How to complete this task: Would you copy each line of the records that includes the word "click"?

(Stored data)

▬▬▬

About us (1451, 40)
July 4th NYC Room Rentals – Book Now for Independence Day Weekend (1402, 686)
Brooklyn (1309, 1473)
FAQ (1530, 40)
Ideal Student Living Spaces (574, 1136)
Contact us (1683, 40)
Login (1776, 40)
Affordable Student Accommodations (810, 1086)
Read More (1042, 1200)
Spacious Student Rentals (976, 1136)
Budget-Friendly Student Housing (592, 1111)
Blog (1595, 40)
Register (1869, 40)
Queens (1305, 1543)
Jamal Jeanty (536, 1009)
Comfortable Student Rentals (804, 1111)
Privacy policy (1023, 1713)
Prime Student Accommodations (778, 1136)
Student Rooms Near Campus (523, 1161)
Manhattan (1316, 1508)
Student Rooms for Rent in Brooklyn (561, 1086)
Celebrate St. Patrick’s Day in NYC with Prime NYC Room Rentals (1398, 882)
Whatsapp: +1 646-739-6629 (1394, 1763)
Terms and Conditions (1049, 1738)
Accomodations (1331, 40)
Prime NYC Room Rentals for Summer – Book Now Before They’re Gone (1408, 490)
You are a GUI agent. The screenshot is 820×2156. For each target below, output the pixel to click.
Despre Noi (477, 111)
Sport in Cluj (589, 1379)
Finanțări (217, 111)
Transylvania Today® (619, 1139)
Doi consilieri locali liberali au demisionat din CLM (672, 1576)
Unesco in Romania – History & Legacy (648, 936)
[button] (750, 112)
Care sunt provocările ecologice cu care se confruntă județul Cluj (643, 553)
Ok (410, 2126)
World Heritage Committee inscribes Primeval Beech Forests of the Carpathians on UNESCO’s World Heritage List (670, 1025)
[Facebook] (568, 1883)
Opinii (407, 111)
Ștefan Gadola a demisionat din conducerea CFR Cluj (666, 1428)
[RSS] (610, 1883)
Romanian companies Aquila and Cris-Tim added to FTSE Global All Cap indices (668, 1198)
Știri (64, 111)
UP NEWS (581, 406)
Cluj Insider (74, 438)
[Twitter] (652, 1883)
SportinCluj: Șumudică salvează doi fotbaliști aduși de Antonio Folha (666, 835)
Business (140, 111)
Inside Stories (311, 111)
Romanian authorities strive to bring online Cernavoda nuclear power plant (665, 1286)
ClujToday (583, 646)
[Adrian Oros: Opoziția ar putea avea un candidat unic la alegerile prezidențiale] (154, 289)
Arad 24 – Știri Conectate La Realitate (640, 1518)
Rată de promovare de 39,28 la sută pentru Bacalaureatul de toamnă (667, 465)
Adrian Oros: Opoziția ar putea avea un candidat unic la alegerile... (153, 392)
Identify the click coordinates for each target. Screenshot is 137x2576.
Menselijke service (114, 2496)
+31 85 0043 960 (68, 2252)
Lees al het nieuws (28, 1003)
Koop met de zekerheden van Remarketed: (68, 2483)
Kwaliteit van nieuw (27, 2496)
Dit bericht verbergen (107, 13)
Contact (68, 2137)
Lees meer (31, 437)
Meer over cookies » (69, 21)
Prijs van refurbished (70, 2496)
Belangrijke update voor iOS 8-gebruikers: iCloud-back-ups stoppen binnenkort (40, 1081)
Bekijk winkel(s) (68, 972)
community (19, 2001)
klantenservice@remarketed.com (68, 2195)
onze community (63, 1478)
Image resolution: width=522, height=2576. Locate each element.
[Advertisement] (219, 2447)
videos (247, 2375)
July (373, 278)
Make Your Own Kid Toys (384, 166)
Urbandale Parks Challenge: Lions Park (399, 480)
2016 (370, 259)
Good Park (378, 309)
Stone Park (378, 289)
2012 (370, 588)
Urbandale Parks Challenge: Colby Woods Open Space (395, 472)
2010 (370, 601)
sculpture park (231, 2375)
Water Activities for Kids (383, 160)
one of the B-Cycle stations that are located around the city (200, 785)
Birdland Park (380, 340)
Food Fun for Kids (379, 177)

▬▬▬

Written solution:
You are a GUI agent. The screenshot is 820×2156. For each target below, output the pixel to click.
Identify the click coordinates for each target. Screenshot is 137x2576.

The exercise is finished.